# Settings and utils

## Extract type facts from a Wikipedia file


### === Purpose ===

The goal of this lab is to extract the class to which an entity belongs from Wikipedia.
For example, given the Wikipedia article about Leicester:

    Leicester is a small city in England
    
the goal is to extract:

    Leicester TAB city


### === Provided Data ===

We provide:

1. a preprocessed version of the Simple Wikipedia (`wikipedia-first.txt`), which looks like above
2. a template for your code, `extractor.py`
3. a gold standard sample (`gold-standard-sample.tsv`).


### === Task ===

Complete the `extract_type()` function so that it extracts the type of the article entity from the content.
For example, for a content of "Leicester is a beautiful English city in the UK", it should return "city".
Exclude terms that are too abstract ("member of...", "way of..."), and try to extract exactly the noun(s).
You can also skip articles (e.g. `return None`) if you are not sure or if the text does not contain any type.
In order to ensure a fair evaluation, do not use any non-standard Python libraries except `nltk` (`pip install nltk`).

Input:

April
April is the fourth month of the year with 30 days.

Output:
April TAB month


### === Development and Testing ===

We provide a certain number of gold samples for validating your model.
Finally, we calculate a F1 score using following equation:

`F1 = (1 + beta * beta) * precision * recall / (beta * beta * precision + recall)`

with `beta = 0.5`, putting more weight on precision in that way.


In [3]:
from nltk import pos_tag, download
from nltk.tokenize import word_tokenize
from nltk import RegexpParser
from nltk import Tree
download('punkt')
download('averaged_perceptron_tagger')

[nltk_data] Downloading package punkt to /root/nltk_data...
[nltk_data]   Unzipping tokenizers/punkt.zip.
[nltk_data] Downloading package averaged_perceptron_tagger to
[nltk_data]     /root/nltk_data...
[nltk_data]   Unzipping taggers/averaged_perceptron_tagger.zip.


True

In [4]:
"""
Don't modify this code.
"""

import sys


class Page:
    '''
    This class is used to store title and content of a wiki page
    '''
    __author__ = "Jonathan Lajus"

    def __init__(self, title, content):
        self.content = content
        self.title = title
        if sys.version_info[0] < 3:
            self.title = title.decode("utf-8")
            self.content = content.decode("utf-8")

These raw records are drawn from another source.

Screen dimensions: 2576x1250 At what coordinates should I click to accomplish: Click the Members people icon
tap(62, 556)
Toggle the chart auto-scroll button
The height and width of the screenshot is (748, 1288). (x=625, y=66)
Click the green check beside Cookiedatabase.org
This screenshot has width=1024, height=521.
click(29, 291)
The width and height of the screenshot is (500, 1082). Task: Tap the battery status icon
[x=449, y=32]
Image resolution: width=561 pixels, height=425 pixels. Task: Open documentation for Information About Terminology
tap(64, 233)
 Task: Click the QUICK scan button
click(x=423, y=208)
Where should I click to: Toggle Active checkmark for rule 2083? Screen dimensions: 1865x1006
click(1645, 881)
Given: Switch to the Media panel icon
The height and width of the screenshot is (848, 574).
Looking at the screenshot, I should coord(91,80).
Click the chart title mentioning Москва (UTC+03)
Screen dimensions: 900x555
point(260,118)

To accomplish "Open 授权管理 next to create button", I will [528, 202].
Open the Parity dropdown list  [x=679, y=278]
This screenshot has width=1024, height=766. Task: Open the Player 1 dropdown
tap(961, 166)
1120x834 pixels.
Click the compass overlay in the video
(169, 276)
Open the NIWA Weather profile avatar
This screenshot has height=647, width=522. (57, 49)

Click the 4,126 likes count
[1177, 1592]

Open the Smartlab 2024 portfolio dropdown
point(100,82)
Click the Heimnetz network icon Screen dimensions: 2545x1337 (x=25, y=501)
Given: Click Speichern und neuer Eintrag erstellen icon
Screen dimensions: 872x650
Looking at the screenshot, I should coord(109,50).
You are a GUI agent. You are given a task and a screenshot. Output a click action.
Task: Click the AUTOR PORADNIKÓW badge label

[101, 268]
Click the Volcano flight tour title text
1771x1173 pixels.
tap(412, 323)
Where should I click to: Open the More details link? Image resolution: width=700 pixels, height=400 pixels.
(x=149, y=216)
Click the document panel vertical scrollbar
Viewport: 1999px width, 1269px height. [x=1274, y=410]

    def __eq__(self, other):
        return isinstance(other, self.__class__) and self.title == other.title and self.content == other.content

    def __ne__(self, other):
        return not self.__eq__(other)

    def __hash__(self):
        return hash((self.title, self.content))

    def __str__(self):
        return 'Wikipedia page: "' + (self.title.encode("utf-8") if sys.version_info[0] < 3 else self.title) + '"'

    def __repr__(self):
        return self.__str__()

    def _to_tuple(self):
        return (self.title, self.content)


class Parsy:
    '''
    Parse a Wikipedia file, return page objects
    '''
    __author__ = "Jonathan Lajus"

    def __init__(self, wikipediaFile):
        self.file = wikipediaFile

    def __iter__(self):
        title, content = None,""
        with open(self.file, encoding='utf-8') as f:
            for line in f:
                line = line.strip()
                if not line and title is not None:
                    yield Page(title, content.rstrip())
                    title, content = None,""
                elif title is None:
                    title = line
                elif title is not None:
                    content += line + " "

    
def eval_f1(gold_file, pred_file):

    # Dictionaries
    goldstandard = dict()
    student = dict()

    # Reading first file
    with open(gold_file, 'r', encoding="utf-8") as f:
        for line in f:
            temp = line.split("\t")
            if len(temp) != 2:
                print("The line:", line, "has an incorrect number of tabs")
            else:
                if temp[0] in goldstandard:
                    print(temp[0], " has two solutions")
                goldstandard[temp[0]] = str.lower(temp[1])

    # Reading second file
    with open(pred_file, 'r', encoding="utf-8") as f:
        for line in f:
            temp = line.split("\t")
            if len(temp) != 2:
                if not debug:
                    print("Comment :=>> The line: '", line, "' has an incorrect number of tabs")
                else:
                    print("The line: '", line, "' has an incorrect number of tabs")
            else:
                if temp[0] in student:
                    if not debug:
                        print("Comment :=>>", temp[0], "has two solutions")
                    else:
                        print(temp[0], " has two solutions")
                student[temp[0]] = str.lower(temp[1])

    true_pos = 0
    false_pos = 0
    false_neg = 0

    for key in student:
        if key in goldstandard:
            if student[key] == goldstandard[key]:
                true_pos += 1
            else:
                false_pos += 1
                print("You got", key, "wrong. Expected output: ", goldstandard[key], ",given:", student[key])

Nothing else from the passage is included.